IETTATURA
. Parola napoletana (dal lat. iactare "gettare", cioè appunto il malocchio) divenuta di uso comune per indicare la presunta capacità di alcuni individui (e talvolta animali: rospo, ecc.) di nuocere altrui, senza volerlo, con lo sguardo. Secondo il pregiudizio popolare, lo iettatore è riconoscibile al viso magro, al colorito cupo, olivigno, al naso adunco, e specialmente agli occhi biechi e loschi, rossi o blu (cioè percorsi da una vena), piccoli, porcigni, ingrottati. A prevenirne la nefasta influenza si adoperano amuleti o scongiuri diversi (come il toccare oggetti ritenuti dotati di virtù apotropaiche); e per discacciarla dall'organismo che n'è affetto (uomo, animale, pianta) si ricorre a suffumigi, scongiuri, ecc. Il rimedio più efficace, in taluni casi, si crede sia far toccare il sofferente dal presunto iettatore; per accertarsi dell'esistenza e della provenienza del maleficio si ricorre a prove o ordalie. In qualche luogo (Sardegna) si crede di potere scorgere nella pupilla dell'individuo iettato il riverbero di guella dello iettatore.

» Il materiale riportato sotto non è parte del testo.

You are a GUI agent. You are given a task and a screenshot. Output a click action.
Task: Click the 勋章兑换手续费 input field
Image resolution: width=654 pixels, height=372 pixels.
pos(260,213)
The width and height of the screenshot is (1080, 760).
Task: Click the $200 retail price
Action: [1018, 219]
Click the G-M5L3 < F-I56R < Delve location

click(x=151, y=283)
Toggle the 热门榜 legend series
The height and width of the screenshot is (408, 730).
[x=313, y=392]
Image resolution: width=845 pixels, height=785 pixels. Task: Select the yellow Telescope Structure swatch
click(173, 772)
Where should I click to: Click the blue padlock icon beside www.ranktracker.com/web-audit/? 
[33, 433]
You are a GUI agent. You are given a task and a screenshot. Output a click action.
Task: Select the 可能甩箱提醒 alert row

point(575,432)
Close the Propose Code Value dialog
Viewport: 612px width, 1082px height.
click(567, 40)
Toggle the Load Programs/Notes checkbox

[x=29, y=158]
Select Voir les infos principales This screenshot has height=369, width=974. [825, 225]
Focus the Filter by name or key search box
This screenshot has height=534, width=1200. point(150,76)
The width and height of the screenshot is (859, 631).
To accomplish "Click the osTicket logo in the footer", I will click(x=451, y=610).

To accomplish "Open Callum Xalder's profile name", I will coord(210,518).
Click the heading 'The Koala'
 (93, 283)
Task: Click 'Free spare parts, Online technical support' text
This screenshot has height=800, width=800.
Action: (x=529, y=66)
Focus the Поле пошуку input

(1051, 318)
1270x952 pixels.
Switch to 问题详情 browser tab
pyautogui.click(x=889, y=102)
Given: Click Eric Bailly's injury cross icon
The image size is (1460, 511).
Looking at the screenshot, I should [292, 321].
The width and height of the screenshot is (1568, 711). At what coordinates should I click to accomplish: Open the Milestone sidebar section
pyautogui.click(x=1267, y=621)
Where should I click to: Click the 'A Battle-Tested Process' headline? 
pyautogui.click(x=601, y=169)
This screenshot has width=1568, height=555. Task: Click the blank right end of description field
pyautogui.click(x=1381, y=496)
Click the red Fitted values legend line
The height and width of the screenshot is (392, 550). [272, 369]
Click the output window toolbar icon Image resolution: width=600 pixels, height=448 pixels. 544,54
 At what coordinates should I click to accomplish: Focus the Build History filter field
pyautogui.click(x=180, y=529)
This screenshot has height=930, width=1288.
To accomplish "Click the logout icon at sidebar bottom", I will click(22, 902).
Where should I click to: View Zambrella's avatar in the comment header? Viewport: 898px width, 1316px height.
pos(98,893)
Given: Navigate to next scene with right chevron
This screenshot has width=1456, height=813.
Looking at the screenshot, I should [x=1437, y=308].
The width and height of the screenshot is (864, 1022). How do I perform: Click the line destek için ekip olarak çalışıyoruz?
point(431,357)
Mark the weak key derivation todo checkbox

Bibl.: S. Seligmann, Der böse Blick und Verwandtes, Berlino 1910; F. T. Elworthy, The evil eye, Londra 1895; M. Tuchmann, La fascination, in Mélurine, II (1896). Per l'Italia: N. Valletta, Cicalata sul fascino, volgarm. jettatura, Napoli 1777; A. Schioppa, Antidoto... alla cicalata di N. Valletta, ivi 1830; G. Piltré, La jettatura e il malocchio in Sicilia, Klausenburg 1884; L. Wagner, Il malocchio e le credenze affini in Sardegna, in Lares, II (1913), pp. 129-50.